Heilbronn Colloquium 2016: László Babai
01 Nov 2016, by Events in11 April 2016
Organised in collaboration with the School of Mathematics, University of Bristol, UK
Group Theory and Algorithms: The Graph Isomorphism Problem
László Babai , Department of Computer Science and Mathematics, University of Chicago, USA
One of the fundamental computational problems in the complexity class NP on Karp’s 1973 list, the Graph Isomorphism problem asks to decide whether or not two given graphs are isomorphic. While program packages exist that solve this problem remarkably efficiently in practice (McKay, Piperno, and others), for complexity theorists the problem has been notorious for its unresolved asymptotic worst-case complexity: strong theoretical evidence suggests that the problem should not be NP-complete, yet the worst-case complexity has stood at $\exp(O(\sqrt{v\log v}))$ (Luks, 1983) for decades, where $v$ is the number of vertices.

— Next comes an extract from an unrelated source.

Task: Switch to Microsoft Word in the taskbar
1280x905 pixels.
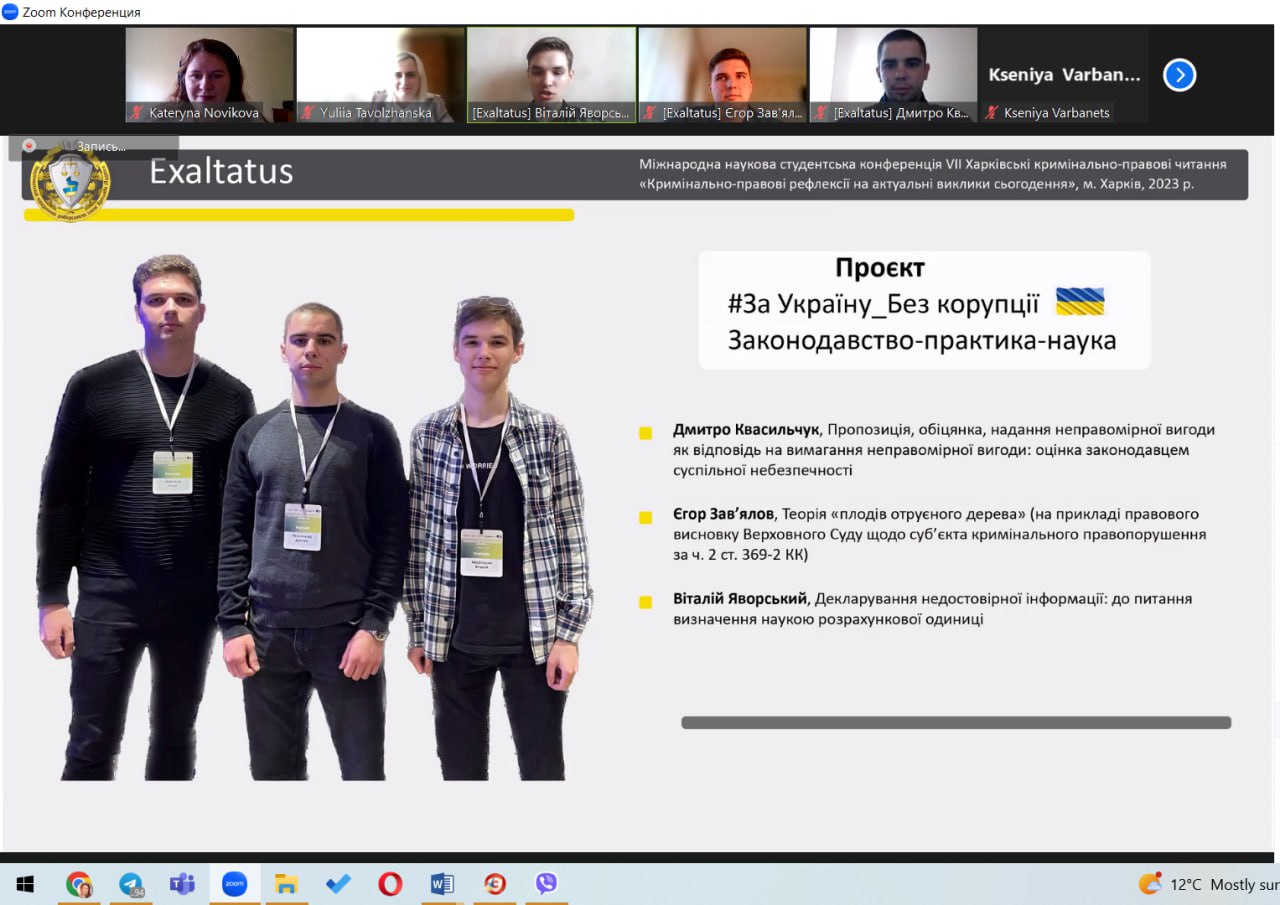Action: 442,884
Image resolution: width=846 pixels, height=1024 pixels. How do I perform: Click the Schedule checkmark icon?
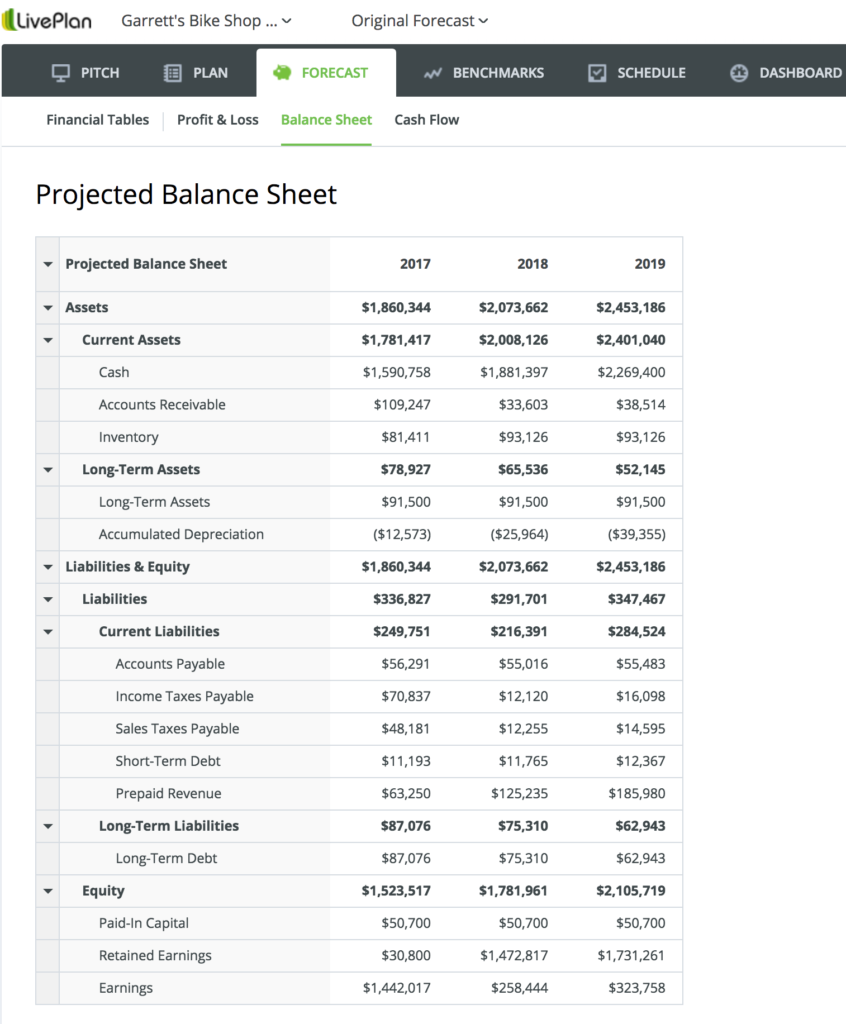pyautogui.click(x=597, y=72)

By addressing the bottleneck situation for Luks’s algorithm, we recently reduced this “moderately exponential” upper bound to quasipolynomial, i.e., $\exp((\log v)^c)$.
The problem actually solved is more general: within the stated time bound, we solve the String Isomorphism problem, introduced by Luks in his seminal 1980 paper (see below). The input to this problem is a permutation group $G$ acting on a set $\Omega$ of $n$ elements, and a pair of strings, $x$ and $y$, over $\Omega$ (functions that map $\Omega$ into a finite alphabet). The question is, does there exist a permutation in $G$ that transforms $x$ into $y$ (“anagrams under group action”). ($G$ is given by a list of generators.)
The divide-and-conquer algorithm attempts to significantly reduce $n$, the size of the permutation domain, at a modest multiplicative cost. This is achieved through the group theoretic “Local Certificates” routine and two combinatorial partitioning routines, referred to as the “Design Lemma” and the “Split-or-Johnson” routine.
A group theoretic lemma is at the heart of this approach. In the talk we shall state this lemma and outline the path through which it leads to the Local Certificates. Time permitting, we shall state the combinatorial partitioning results and comment on how they are used to process the Local Certificates.
Familiarity with basic concepts of group theory (such as kernel of a homomorphism) will be assumed.